:: Tujuan Anda ::
Tulis kembali seluruh daftar di bawah ini tanpa mengubah satu karakter pun.
***** Baris Tersimpan
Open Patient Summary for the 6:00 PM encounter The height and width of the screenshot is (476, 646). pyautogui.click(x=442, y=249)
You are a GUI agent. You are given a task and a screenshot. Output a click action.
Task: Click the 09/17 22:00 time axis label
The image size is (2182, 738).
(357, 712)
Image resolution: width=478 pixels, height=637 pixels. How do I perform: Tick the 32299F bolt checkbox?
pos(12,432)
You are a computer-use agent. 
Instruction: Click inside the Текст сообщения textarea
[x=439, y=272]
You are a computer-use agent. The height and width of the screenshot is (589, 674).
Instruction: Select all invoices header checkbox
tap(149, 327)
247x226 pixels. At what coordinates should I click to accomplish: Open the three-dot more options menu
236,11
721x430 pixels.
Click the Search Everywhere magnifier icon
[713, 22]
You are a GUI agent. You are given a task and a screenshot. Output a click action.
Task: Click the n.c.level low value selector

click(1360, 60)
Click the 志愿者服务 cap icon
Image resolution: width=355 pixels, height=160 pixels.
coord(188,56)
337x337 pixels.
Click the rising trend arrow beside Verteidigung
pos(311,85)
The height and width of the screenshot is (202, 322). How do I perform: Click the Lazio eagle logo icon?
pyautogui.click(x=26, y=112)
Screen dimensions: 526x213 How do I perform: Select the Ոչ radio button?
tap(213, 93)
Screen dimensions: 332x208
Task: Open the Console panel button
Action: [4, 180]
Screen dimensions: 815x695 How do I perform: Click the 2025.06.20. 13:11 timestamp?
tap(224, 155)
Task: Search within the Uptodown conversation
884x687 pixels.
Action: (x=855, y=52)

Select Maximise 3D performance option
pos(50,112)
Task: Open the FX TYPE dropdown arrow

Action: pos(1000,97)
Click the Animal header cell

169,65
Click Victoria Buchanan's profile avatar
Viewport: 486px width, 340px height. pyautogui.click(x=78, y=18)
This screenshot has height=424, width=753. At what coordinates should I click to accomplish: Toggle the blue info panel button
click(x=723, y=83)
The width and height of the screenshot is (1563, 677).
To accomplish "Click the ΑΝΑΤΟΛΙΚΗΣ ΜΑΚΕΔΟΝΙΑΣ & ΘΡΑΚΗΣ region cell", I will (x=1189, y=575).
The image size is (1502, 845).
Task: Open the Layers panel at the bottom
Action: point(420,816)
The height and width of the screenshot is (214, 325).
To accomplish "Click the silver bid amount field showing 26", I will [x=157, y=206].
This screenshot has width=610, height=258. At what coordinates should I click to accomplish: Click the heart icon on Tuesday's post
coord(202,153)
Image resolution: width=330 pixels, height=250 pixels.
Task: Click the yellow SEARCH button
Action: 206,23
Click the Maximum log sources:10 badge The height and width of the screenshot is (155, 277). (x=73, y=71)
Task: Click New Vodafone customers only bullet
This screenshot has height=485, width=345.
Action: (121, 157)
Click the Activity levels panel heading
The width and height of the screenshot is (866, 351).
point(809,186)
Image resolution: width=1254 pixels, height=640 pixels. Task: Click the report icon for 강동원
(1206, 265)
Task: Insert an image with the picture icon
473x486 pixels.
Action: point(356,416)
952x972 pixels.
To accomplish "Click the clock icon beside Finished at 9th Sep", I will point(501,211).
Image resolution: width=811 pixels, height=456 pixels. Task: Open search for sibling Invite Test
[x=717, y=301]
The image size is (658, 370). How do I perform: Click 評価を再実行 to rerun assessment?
**********
:: Hasil Latihan ::
Open Patient Summary for the 6:00 PM encounter The height and width of the screenshot is (476, 646). pyautogui.click(x=442, y=249)
You are a GUI agent. You are given a task and a screenshot. Output a click action.
Task: Click the 09/17 22:00 time axis label
The image size is (2182, 738).
(357, 712)
Image resolution: width=478 pixels, height=637 pixels. How do I perform: Tick the 32299F bolt checkbox?
pos(12,432)
You are a computer-use agent. 
Instruction: Click inside the Текст сообщения textarea
[x=439, y=272]
You are a computer-use agent. The height and width of the screenshot is (589, 674).
Instruction: Select all invoices header checkbox
tap(149, 327)
247x226 pixels. At what coordinates should I click to accomplish: Open the three-dot more options menu
236,11
721x430 pixels.
Click the Search Everywhere magnifier icon
[713, 22]
You are a GUI agent. You are given a task and a screenshot. Output a click action.
Task: Click the n.c.level low value selector

click(1360, 60)
Click the 志愿者服务 cap icon
Image resolution: width=355 pixels, height=160 pixels.
coord(188,56)
337x337 pixels.
Click the rising trend arrow beside Verteidigung
pos(311,85)
The height and width of the screenshot is (202, 322). How do I perform: Click the Lazio eagle logo icon?
pyautogui.click(x=26, y=112)
Screen dimensions: 526x213 How do I perform: Select the Ոչ radio button?
tap(213, 93)
Screen dimensions: 332x208
Task: Open the Console panel button
Action: [4, 180]
Screen dimensions: 815x695 How do I perform: Click the 2025.06.20. 13:11 timestamp?
tap(224, 155)
Task: Search within the Uptodown conversation
884x687 pixels.
Action: (x=855, y=52)

Select Maximise 3D performance option
pos(50,112)
Task: Open the FX TYPE dropdown arrow

Action: pos(1000,97)
Click the Animal header cell

169,65
Click Victoria Buchanan's profile avatar
Viewport: 486px width, 340px height. pyautogui.click(x=78, y=18)
This screenshot has height=424, width=753. At what coordinates should I click to accomplish: Toggle the blue info panel button
click(x=723, y=83)
The width and height of the screenshot is (1563, 677).
To accomplish "Click the ΑΝΑΤΟΛΙΚΗΣ ΜΑΚΕΔΟΝΙΑΣ & ΘΡΑΚΗΣ region cell", I will (x=1189, y=575).
The image size is (1502, 845).
Task: Open the Layers panel at the bottom
Action: point(420,816)
The height and width of the screenshot is (214, 325).
To accomplish "Click the silver bid amount field showing 26", I will [x=157, y=206].
This screenshot has width=610, height=258. At what coordinates should I click to accomplish: Click the heart icon on Tuesday's post
coord(202,153)
Image resolution: width=330 pixels, height=250 pixels.
Task: Click the yellow SEARCH button
Action: 206,23
Click the Maximum log sources:10 badge The height and width of the screenshot is (155, 277). (x=73, y=71)
Task: Click New Vodafone customers only bullet
This screenshot has height=485, width=345.
Action: (121, 157)
Click the Activity levels panel heading
The width and height of the screenshot is (866, 351).
point(809,186)
Image resolution: width=1254 pixels, height=640 pixels. Task: Click the report icon for 강동원
(1206, 265)
Task: Insert an image with the picture icon
473x486 pixels.
Action: point(356,416)
952x972 pixels.
To accomplish "Click the clock icon beside Finished at 9th Sep", I will point(501,211).
Image resolution: width=811 pixels, height=456 pixels. Task: Open search for sibling Invite Test
[x=717, y=301]
The image size is (658, 370). How do I perform: Click 評価を再実行 to rerun assessment?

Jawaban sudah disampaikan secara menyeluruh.